We reviewed Tiffany and Co. (TIF) back in December, writing, "Aggressive traders could buy TIF at current levels and add on strength above $99 looking for a rally to the $110-$115 area. Risk a close below $91 for now."
Traders acting on that analysis should be sitting pretty with sizable gains now. Heck, now you can even afford to shop in the flagship store in New York City. Let's check the charts and little blue boxes again this morning.
(For more on Tiffany and what the company is doing right, see Jim Cramer's Dick's Sporting Goods Has the Winning Game Plan for Retailers.)
In the updated daily bar chart of TIF, below, we can see the steady uptrend from last June into this May. Prices exploded on the upside earlier this month with a big gap and very impressive volume.

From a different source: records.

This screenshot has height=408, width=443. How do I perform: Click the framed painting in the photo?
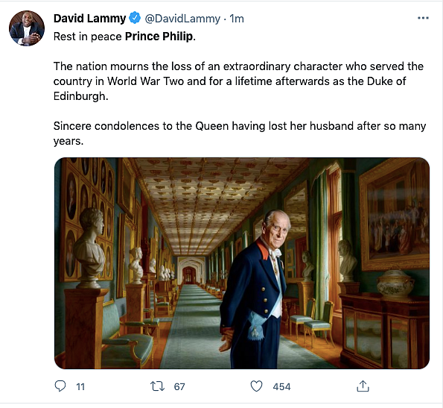pos(394,216)
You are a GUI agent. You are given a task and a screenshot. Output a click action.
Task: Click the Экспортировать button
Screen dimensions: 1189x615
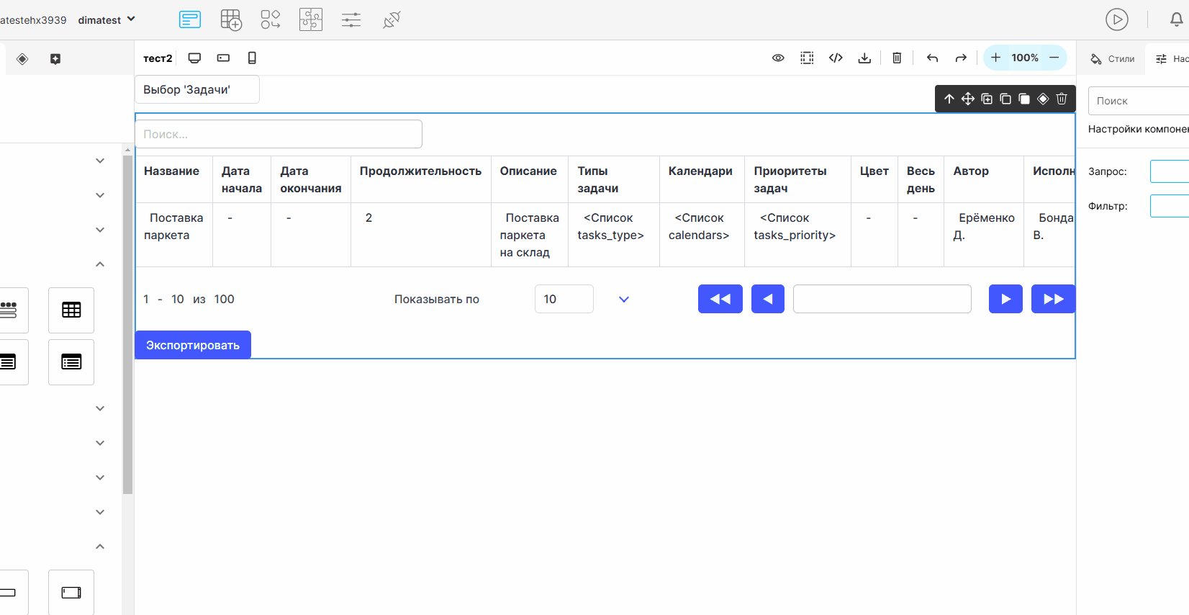click(193, 345)
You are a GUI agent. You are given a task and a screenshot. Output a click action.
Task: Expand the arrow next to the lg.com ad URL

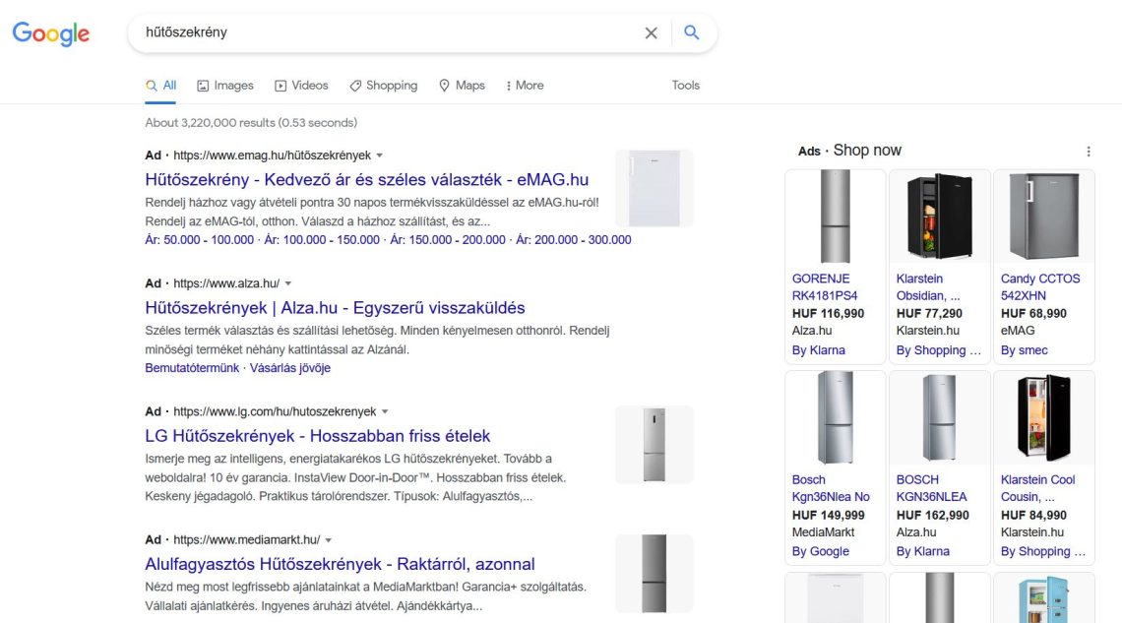pos(385,412)
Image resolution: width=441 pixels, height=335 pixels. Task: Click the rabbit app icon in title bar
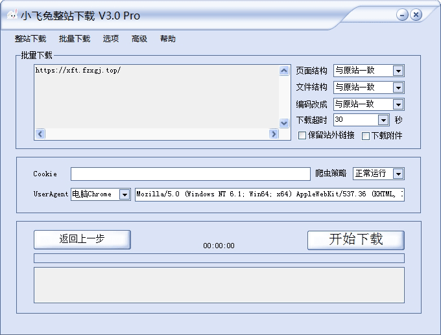coord(12,16)
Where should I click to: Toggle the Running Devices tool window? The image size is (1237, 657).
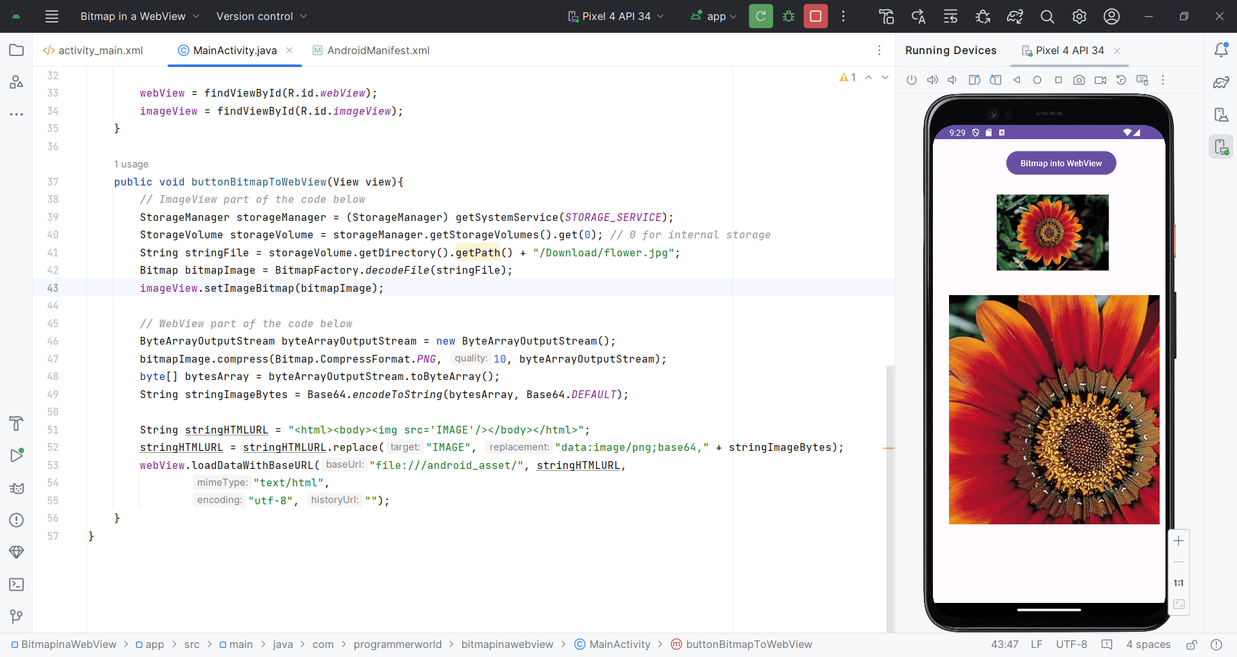pyautogui.click(x=1220, y=147)
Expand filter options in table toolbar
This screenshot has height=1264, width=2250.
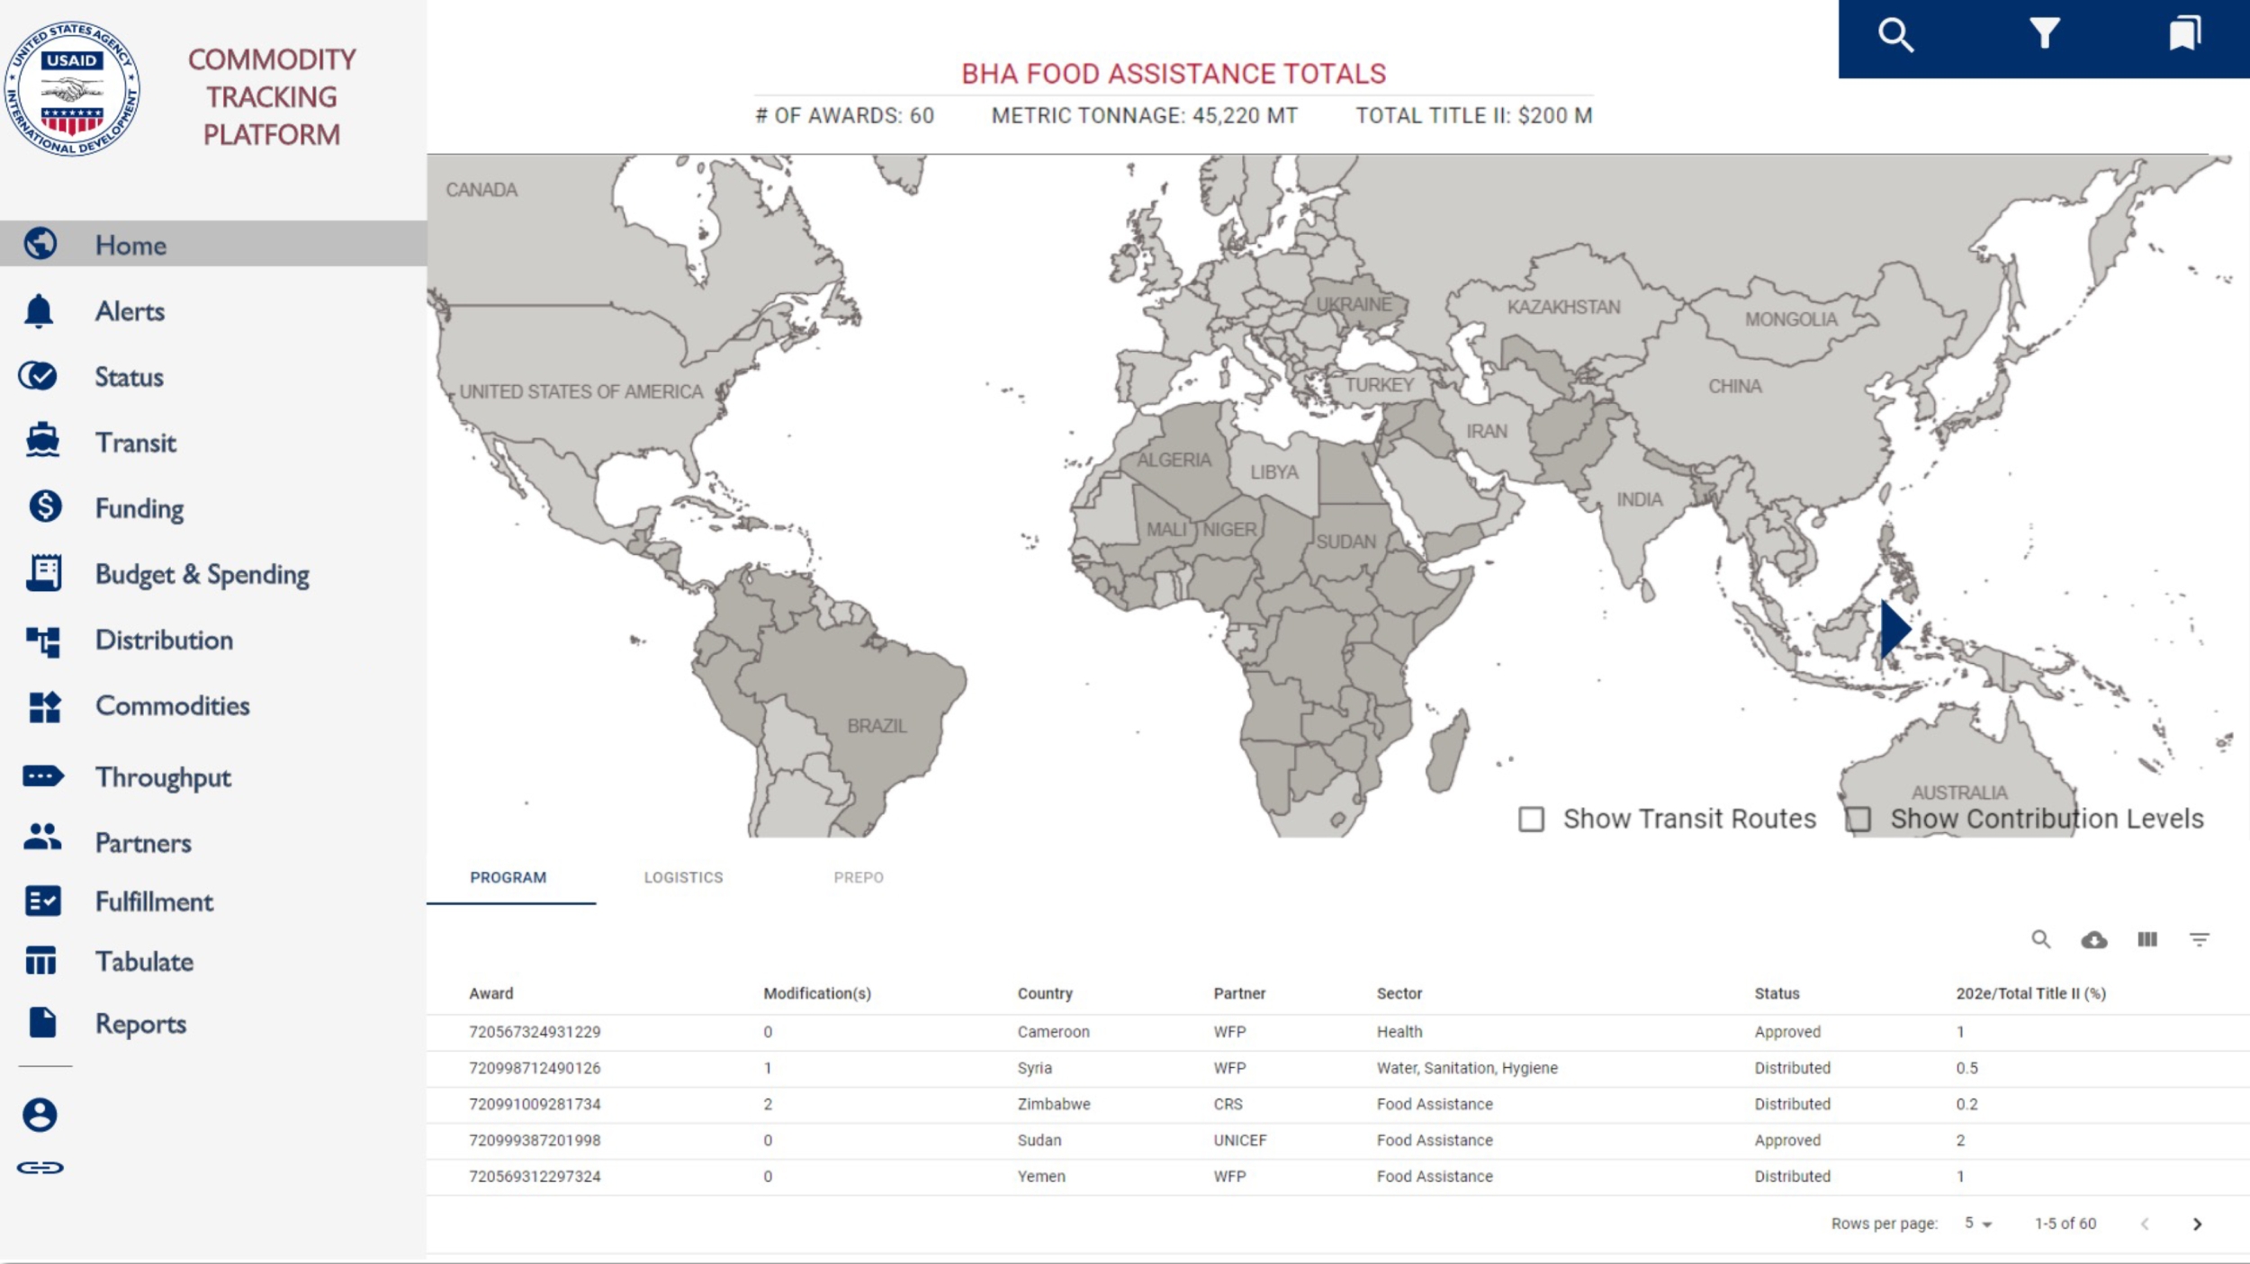tap(2201, 938)

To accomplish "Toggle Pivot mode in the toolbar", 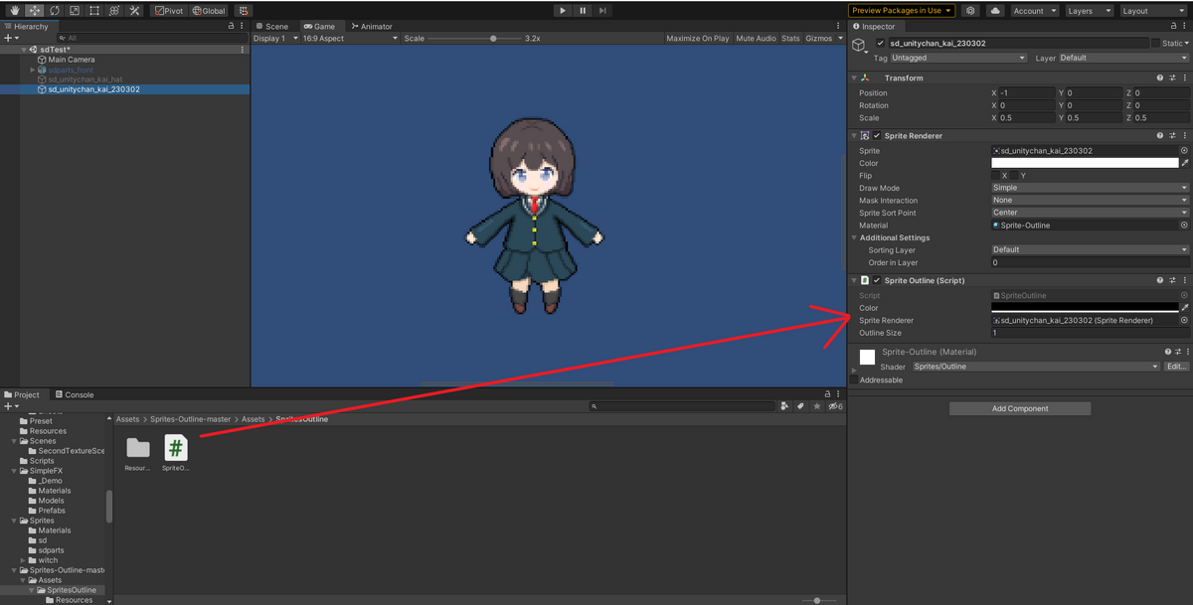I will [168, 10].
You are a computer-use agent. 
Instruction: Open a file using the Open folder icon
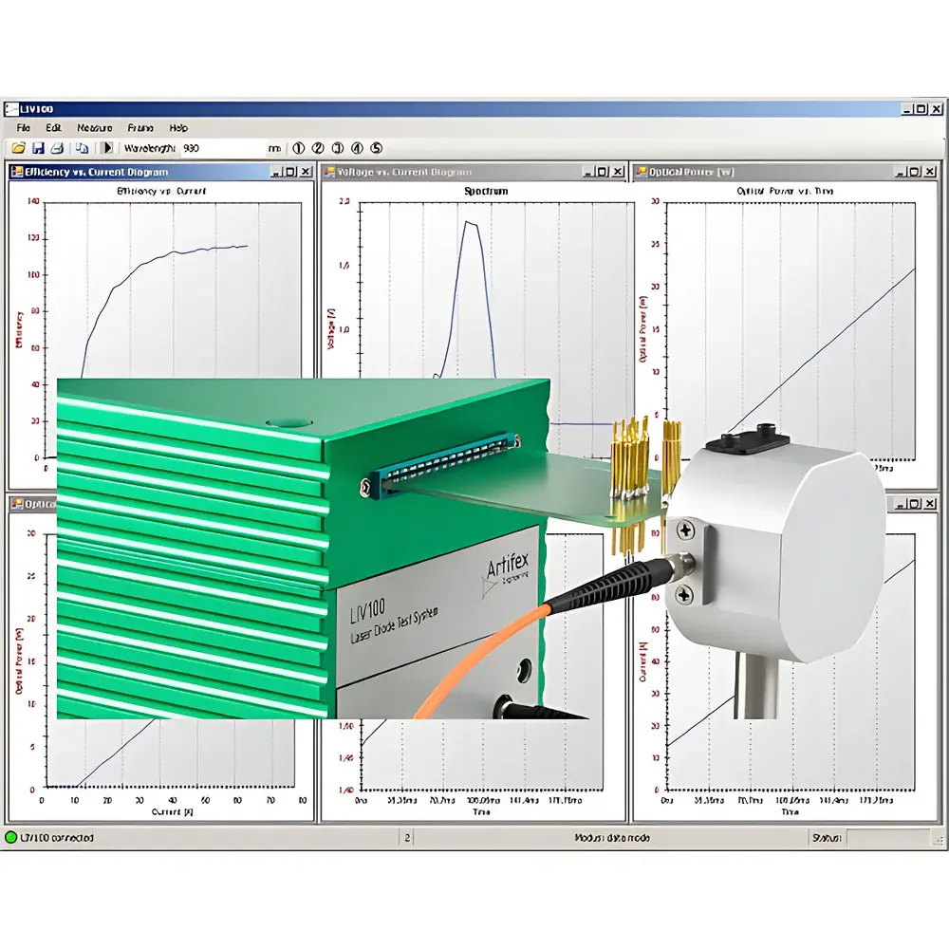click(17, 147)
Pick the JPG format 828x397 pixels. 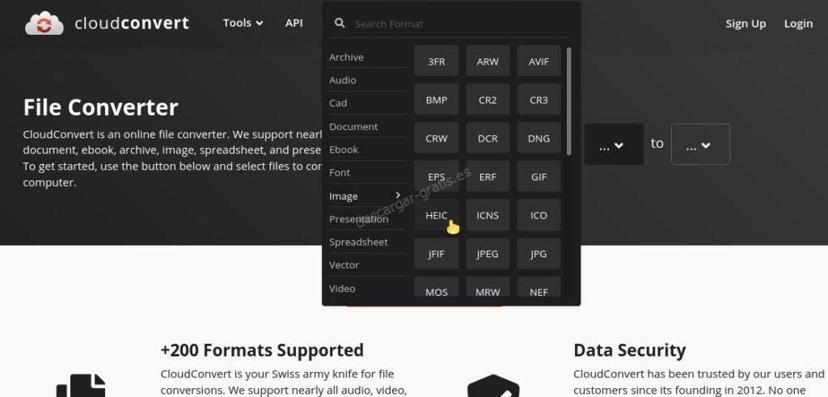tap(539, 254)
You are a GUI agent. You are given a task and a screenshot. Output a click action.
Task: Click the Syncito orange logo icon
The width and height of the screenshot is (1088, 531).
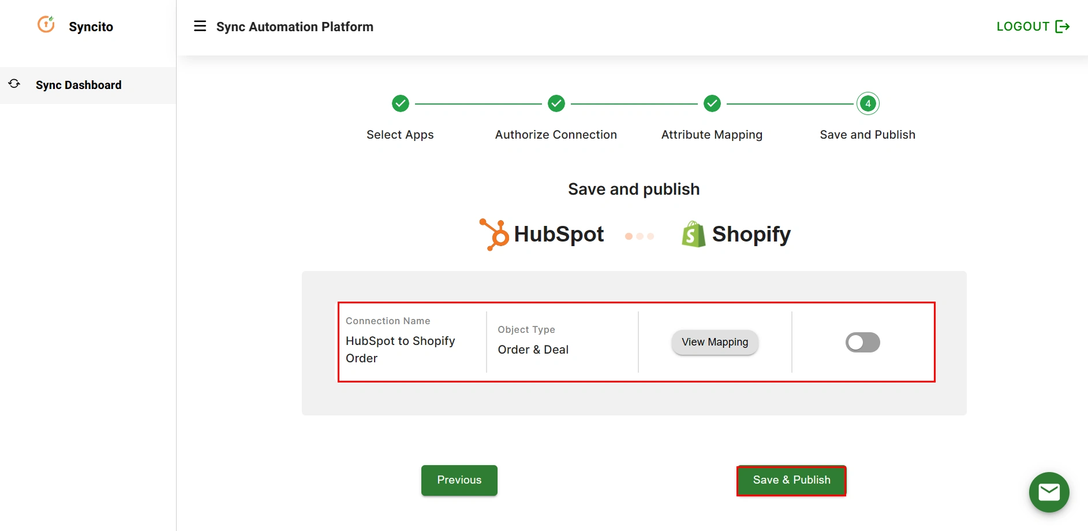[x=46, y=24]
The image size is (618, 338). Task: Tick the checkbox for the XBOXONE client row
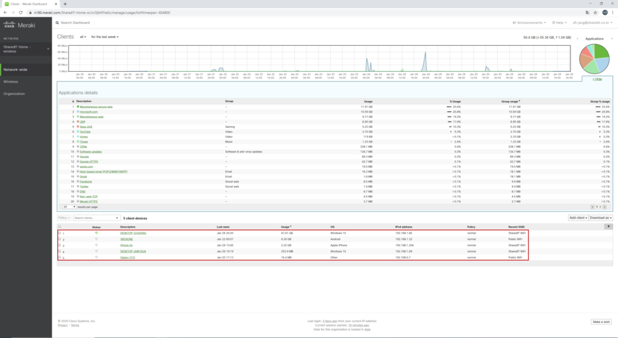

Prices are so far above the rising 50-day and 200-day moving averages they are nearly meaningless.
The daily On-Balance-Volume (OBV) line has a positive slope from September and a faster pace on the upside from early April where buyers became even more aggressive. The Moving Average Convergence Divergence (MACD) oscillator is very bullish.
In the weekly bar chart of TIF, below, we went back five years instead of our normal three years to show how important the move above $110 was. Prices are above the rising 40-week moving average line.
The weekly OBV line shows movement up and down with prices and a move up to new highs would be welcomed. The weekly MACD oscillator has been bullish since late 2016.
In this Point and Figure chart of TIF, below, we can see a long-term bullish price target of $210. A period of sideways consolidation is in order, in my opinion.
Bottom line: All the charts and indicators on TIF point to still higher prices in the months ahead. In the short run some sideways price movement would be expected and welcomed. Continue to hold longs risking to $115 now.